→ PASSAGE SHOWN

# Sunglasses see through outdoor cooking smoke?



## hueberttix (May 7, 2020)

I was cooking outside on a sunny day and so wearing some sunglasses (blocking the UV 400nm light spectrum) when I noticed it easier to see the food in the cooking pot compared to the naked eye.

Has anybody else noticed this?

Is there something about the 400nm light spectrum that makes it easier to see through smoke?


----------



## Chief Longwind Of The North (May 7, 2020)

It makes sense.  Smoke scatters, reflects, and blocks light, as do clouds.  The sunglasses you were using were probably polarized, wichwould block the scattered light, making it easier to see the direct light from what you are looking at.  That's my hypothesis.

Seeeeeya; Chief Longwind of the North


----------



## hueberttix (May 8, 2020)

Thanks for the info.

Actually, the pair I got came with several lenses, one of which was specifically polarised, so I can try with a number of different combinations.

I will get back when I have done so..


----------



## hueberttix (May 16, 2020)

*Anything UV blocking and coloured works*

Hardly scientific, and with the wind blowing and at times overcast the lighting and smoke will be off, but I tried my best to capture the smoke coming from the pot to contrast the difference.

I have five lenses:

• Blue
• Yellow
• Clear
• Rainbow
• Parallax


All of these lenses block out the 400nm lightwave range (I have confirmed this with a 395nm wavelength UV torch (TANK-007)), but only one seems to have a parallax lens. I don’t know how to confirm this, but I found it to be the only lens of which distorted an LCD (passively) and expect it to be different.

Of all the lenses I found little difference, they all seemed to make it easier to see the poultry beyond the smoke, of course if the smoke was to thick then it would be obscured, so the glasses only helped.

I didn’t find that he parallax lenses did anything more than the coloured ones, I think the colour seems to define the texture of the meat (which is diced - in this case shredded, like pulled pork in some instances) better, I don’t think it matters if the lens is parallax or not ?

I have a preference for blue, I think it works best, but anything that dims the light works well i.e. parallax or rainbow (which blocks out the most light from all five). However, I stay away from yellow as it tints the meat too much and makes it harder to judge whether the meat is browning, although clear works as well, tinted is the way to go.


----------



## hueberttix (May 16, 2020)

→ DATA BLOCK
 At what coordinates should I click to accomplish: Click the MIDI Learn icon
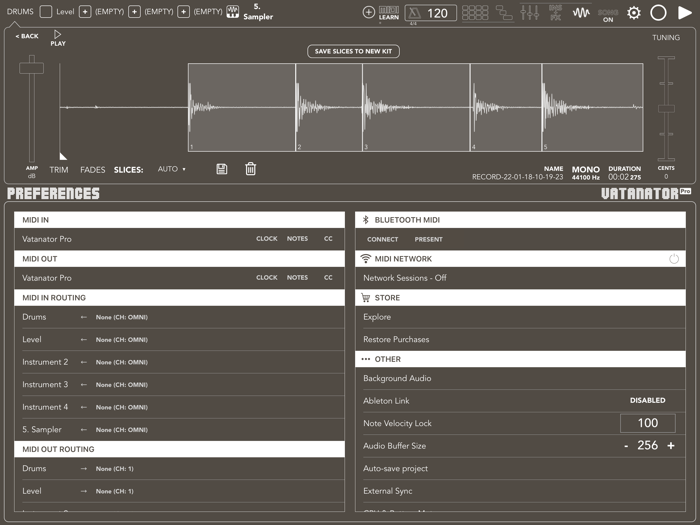389,13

→ TASK SET
1 – Which five lenses does the sunglasses thread list?
2 – Could you edit the sunglasses thread by giving again the part that opens with the words "Of all the lenses" and closes with "the way to go.", putting "tell" where "judge" now stands?

→ REPLIES
1 – Blue, Yellow, Clear, Rainbow, Parallax

2 –
Of all the lenses I found little difference, they all seemed to make it easier to see the poultry beyond the smoke, of course if the smoke was to thick then it would be obscured, so the glasses only helped.

I didn’t find that he parallax lenses did anything more than the coloured ones, I think the colour seems to define the texture of the meat (which is diced - in this case shredded, like pulled pork in some instances) better, I don’t think it matters if the lens is parallax or not ?

I have a preference for blue, I think it works best, but anything that dims the light works well i.e. parallax or rainbow (which blocks out the most light from all five). However, I stay away from yellow as it tints the meat too much and makes it harder to tell whether the meat is browning, although clear works as well, tinted is the way to go.